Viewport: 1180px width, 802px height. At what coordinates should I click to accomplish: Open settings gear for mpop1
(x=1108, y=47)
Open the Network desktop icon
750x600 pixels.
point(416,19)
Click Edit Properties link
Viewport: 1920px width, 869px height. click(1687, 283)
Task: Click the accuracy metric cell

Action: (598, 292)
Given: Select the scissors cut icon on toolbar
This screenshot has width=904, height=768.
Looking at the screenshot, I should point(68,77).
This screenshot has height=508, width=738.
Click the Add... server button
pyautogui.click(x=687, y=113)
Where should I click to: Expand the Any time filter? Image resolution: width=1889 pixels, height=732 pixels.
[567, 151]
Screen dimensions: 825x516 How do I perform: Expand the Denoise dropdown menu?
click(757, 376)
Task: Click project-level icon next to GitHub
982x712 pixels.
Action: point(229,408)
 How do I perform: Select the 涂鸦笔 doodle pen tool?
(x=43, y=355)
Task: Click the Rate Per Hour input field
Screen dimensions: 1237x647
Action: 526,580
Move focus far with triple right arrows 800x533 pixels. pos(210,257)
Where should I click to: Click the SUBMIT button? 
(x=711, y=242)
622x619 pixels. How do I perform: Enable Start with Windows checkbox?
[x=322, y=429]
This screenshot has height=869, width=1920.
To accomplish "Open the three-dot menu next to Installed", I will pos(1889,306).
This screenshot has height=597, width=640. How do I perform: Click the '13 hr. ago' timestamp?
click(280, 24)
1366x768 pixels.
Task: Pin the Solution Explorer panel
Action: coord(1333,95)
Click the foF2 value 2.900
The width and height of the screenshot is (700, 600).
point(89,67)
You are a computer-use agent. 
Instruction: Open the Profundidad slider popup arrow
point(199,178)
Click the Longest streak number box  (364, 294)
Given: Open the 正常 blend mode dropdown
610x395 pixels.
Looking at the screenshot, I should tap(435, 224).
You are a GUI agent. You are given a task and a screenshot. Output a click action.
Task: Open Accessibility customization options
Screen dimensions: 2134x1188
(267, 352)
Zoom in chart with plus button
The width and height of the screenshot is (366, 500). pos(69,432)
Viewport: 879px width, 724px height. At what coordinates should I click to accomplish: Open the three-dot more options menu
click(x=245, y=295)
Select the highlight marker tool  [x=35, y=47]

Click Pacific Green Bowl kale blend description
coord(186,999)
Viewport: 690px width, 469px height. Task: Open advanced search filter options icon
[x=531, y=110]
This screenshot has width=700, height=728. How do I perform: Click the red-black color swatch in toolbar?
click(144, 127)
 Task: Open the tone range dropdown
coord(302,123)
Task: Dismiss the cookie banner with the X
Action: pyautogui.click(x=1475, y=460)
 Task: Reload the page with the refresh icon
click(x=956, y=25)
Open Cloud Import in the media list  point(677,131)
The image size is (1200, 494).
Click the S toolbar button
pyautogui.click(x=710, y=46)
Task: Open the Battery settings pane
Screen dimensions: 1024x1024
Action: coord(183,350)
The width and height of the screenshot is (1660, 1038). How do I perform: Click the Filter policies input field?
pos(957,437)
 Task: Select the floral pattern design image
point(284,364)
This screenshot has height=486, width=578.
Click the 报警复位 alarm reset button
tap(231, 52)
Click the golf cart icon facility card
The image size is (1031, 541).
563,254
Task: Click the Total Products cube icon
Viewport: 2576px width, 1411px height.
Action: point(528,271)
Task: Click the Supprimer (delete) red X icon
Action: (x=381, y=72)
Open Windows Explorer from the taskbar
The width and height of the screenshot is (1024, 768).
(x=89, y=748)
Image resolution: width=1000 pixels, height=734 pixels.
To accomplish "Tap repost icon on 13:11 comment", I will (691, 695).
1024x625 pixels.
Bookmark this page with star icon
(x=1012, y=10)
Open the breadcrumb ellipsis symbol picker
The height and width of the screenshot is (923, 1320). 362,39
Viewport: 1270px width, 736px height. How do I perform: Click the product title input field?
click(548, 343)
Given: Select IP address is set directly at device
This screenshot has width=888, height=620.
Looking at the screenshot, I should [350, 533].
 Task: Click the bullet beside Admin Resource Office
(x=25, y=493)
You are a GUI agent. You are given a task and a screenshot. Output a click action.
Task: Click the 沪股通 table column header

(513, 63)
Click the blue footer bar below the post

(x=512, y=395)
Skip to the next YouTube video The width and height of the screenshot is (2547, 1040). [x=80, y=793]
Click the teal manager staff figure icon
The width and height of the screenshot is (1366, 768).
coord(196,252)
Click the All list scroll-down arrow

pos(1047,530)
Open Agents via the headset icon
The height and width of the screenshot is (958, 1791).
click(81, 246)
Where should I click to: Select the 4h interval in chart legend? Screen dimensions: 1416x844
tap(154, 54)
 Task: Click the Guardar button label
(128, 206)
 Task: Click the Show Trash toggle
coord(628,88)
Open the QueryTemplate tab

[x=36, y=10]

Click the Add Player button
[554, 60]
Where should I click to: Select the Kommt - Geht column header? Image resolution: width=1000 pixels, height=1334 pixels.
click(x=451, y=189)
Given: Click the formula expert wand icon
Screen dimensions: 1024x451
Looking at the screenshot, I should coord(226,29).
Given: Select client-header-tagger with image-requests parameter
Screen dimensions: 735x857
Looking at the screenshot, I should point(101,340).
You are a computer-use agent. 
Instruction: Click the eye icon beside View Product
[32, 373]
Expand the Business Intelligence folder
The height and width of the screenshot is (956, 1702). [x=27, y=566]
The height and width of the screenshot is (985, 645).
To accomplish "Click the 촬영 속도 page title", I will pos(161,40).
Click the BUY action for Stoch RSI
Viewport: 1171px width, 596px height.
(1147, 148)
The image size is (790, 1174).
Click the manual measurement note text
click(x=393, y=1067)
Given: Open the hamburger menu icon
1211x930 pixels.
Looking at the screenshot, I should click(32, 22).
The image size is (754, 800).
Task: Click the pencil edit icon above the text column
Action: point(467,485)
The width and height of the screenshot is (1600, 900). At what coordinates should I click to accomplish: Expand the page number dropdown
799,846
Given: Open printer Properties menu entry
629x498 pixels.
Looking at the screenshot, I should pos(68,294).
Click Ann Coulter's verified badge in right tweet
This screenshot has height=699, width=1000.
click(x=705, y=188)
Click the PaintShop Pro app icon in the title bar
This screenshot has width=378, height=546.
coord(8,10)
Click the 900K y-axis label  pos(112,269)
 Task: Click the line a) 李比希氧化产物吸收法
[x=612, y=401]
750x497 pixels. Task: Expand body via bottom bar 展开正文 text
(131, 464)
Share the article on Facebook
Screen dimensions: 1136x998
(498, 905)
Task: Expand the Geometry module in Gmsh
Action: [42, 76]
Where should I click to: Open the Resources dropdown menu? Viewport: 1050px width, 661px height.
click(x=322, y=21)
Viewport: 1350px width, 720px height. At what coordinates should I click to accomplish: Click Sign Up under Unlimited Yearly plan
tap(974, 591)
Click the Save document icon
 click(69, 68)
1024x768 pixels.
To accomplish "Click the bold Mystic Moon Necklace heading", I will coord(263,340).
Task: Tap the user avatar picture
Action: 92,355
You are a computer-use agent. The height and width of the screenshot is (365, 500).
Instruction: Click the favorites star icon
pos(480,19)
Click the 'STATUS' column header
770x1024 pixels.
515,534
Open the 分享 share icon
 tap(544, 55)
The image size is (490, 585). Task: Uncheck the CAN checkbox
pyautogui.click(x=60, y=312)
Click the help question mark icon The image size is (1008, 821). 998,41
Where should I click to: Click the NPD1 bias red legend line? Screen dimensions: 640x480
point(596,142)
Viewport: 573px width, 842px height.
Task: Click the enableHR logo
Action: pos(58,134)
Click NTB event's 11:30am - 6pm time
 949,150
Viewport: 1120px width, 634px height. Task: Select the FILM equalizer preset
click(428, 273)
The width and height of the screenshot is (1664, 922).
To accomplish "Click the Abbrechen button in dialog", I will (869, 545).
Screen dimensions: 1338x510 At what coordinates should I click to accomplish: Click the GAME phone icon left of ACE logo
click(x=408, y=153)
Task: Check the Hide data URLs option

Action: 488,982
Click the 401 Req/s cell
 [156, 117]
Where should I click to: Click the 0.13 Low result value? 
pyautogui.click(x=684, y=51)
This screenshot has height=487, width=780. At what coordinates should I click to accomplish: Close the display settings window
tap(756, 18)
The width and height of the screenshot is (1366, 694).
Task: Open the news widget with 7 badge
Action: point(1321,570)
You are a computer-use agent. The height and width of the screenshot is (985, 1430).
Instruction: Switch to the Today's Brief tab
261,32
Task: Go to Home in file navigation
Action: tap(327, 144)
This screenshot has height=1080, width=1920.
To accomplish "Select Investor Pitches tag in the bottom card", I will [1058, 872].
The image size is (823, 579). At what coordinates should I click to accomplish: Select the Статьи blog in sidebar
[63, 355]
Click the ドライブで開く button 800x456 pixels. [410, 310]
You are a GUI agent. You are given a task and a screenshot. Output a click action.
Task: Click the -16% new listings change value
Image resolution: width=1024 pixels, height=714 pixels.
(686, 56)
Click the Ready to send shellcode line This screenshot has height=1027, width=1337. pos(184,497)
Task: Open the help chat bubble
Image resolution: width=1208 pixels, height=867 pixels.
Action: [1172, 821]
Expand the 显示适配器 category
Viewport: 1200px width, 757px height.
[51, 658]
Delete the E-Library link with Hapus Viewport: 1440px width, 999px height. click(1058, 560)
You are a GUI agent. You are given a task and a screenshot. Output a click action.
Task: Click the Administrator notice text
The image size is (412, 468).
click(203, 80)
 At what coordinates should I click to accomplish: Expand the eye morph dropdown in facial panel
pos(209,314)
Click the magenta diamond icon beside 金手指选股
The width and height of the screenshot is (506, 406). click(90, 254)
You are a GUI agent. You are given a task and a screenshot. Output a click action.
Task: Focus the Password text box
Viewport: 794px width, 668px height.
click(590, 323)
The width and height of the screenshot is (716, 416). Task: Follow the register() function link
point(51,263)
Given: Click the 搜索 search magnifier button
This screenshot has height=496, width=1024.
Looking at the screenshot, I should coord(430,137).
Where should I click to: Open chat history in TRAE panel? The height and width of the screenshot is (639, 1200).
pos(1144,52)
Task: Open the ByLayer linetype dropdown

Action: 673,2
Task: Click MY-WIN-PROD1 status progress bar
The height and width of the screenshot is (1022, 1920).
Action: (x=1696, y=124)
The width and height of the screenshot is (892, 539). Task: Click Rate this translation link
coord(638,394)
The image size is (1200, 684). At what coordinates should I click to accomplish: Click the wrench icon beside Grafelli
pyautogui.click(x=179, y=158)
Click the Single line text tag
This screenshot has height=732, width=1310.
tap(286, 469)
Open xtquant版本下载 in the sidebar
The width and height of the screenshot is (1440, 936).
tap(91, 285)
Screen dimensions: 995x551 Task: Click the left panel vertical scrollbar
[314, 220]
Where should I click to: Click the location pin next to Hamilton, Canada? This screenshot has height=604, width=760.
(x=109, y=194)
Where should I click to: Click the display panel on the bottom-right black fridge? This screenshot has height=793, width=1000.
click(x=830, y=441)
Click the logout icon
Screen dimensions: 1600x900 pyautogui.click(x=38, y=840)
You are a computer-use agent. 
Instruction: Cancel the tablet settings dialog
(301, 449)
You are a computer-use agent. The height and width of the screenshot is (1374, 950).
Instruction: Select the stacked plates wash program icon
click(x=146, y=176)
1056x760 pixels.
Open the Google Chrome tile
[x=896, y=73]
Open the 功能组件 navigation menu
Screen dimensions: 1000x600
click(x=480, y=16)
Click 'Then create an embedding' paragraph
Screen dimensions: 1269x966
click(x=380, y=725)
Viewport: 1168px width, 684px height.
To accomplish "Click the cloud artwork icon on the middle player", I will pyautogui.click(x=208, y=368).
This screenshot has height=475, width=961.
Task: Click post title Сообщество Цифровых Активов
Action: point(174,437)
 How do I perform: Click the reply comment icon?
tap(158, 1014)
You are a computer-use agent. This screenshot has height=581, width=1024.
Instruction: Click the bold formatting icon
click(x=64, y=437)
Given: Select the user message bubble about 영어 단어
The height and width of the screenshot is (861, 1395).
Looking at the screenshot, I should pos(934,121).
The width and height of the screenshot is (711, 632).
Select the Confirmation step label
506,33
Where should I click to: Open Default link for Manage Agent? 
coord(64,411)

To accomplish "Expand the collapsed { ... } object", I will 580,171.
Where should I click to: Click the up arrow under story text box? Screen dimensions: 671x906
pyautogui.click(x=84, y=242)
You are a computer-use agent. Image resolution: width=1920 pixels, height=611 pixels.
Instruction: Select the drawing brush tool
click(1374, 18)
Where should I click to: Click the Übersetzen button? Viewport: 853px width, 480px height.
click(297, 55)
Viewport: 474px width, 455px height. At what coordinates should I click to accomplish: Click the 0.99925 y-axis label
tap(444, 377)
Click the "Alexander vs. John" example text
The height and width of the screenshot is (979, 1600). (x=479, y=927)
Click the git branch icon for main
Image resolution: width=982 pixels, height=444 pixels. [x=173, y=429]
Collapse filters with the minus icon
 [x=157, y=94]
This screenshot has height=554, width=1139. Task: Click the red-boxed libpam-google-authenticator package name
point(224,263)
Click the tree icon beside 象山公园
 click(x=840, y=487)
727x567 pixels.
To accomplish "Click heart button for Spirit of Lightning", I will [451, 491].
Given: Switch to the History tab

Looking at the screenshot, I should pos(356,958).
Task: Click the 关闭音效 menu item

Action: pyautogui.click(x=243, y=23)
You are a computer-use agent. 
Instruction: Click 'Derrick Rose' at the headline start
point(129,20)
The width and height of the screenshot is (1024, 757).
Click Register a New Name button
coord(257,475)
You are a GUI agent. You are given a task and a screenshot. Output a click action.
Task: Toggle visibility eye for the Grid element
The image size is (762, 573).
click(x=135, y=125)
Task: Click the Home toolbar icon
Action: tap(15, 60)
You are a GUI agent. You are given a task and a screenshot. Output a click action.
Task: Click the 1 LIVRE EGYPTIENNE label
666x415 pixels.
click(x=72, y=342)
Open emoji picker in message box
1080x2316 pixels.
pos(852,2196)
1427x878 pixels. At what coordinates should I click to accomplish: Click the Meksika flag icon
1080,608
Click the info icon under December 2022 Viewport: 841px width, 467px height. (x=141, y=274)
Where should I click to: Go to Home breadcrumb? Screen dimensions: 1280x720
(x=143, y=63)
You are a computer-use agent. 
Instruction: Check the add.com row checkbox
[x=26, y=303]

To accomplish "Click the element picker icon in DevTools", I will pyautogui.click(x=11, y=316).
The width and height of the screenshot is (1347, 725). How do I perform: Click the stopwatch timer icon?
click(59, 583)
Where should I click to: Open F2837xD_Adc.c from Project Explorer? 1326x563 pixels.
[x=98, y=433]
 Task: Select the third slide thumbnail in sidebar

**Brief**
In the records above, some lines may contain the word "help"; copy every one of them.

**Result**
Click the help question mark icon The image size is (1008, 821). 998,41
Task: Open the help chat bubble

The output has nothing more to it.